§ **RAW DATA**
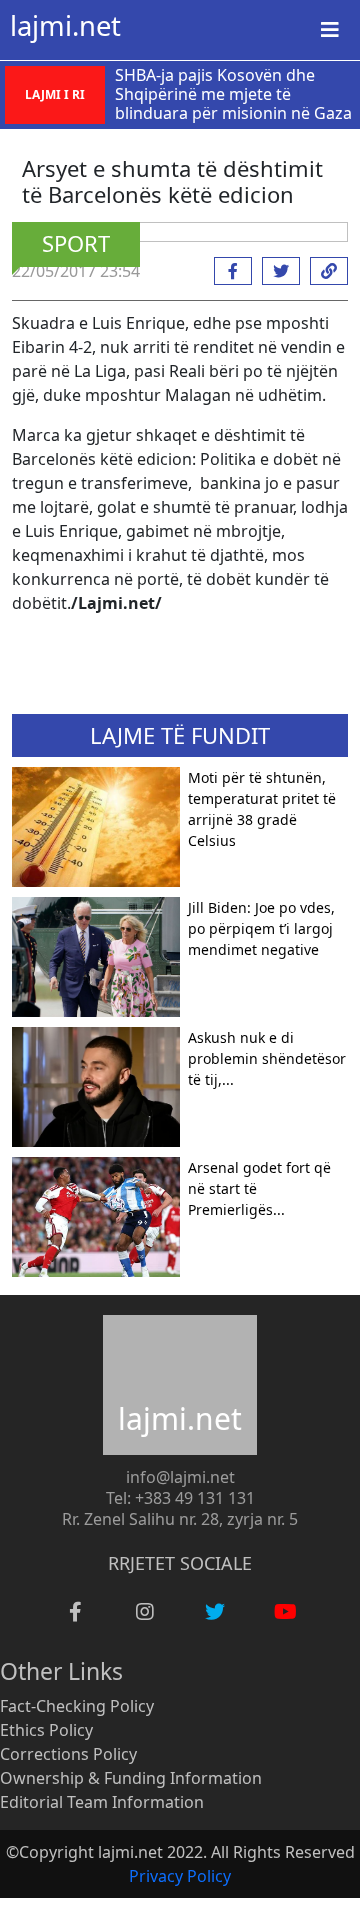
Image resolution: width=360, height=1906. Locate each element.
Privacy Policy (180, 1876)
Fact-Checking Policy (77, 1706)
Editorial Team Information (102, 1802)
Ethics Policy (46, 1730)
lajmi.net (65, 25)
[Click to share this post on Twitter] (276, 271)
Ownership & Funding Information (131, 1778)
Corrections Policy (68, 1754)
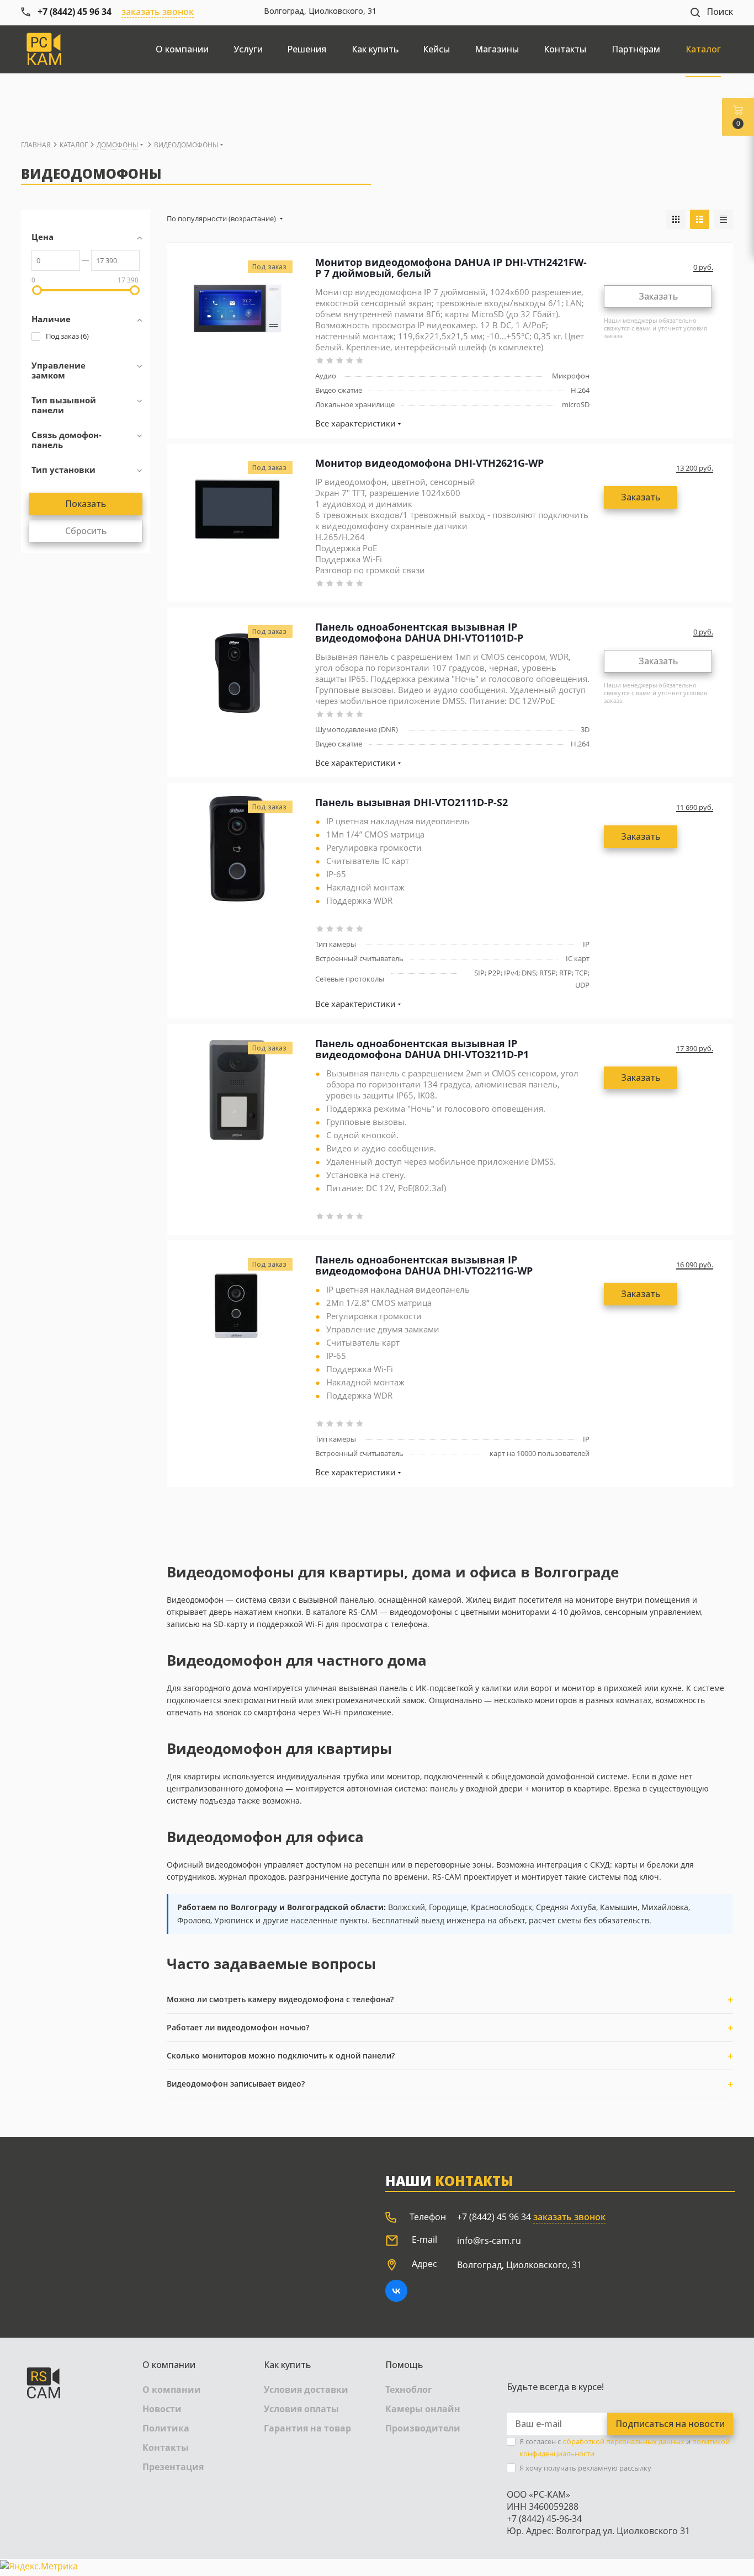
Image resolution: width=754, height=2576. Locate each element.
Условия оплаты (301, 2409)
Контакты (165, 2447)
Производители (422, 2428)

§ **ASSIGNMENT**
Among the lines above, which contain the word "Information"? Copy every one.

§ **WRITTEN ANSWER**
Editorial Team Information (102, 1802)
Ownership & Funding Information (131, 1778)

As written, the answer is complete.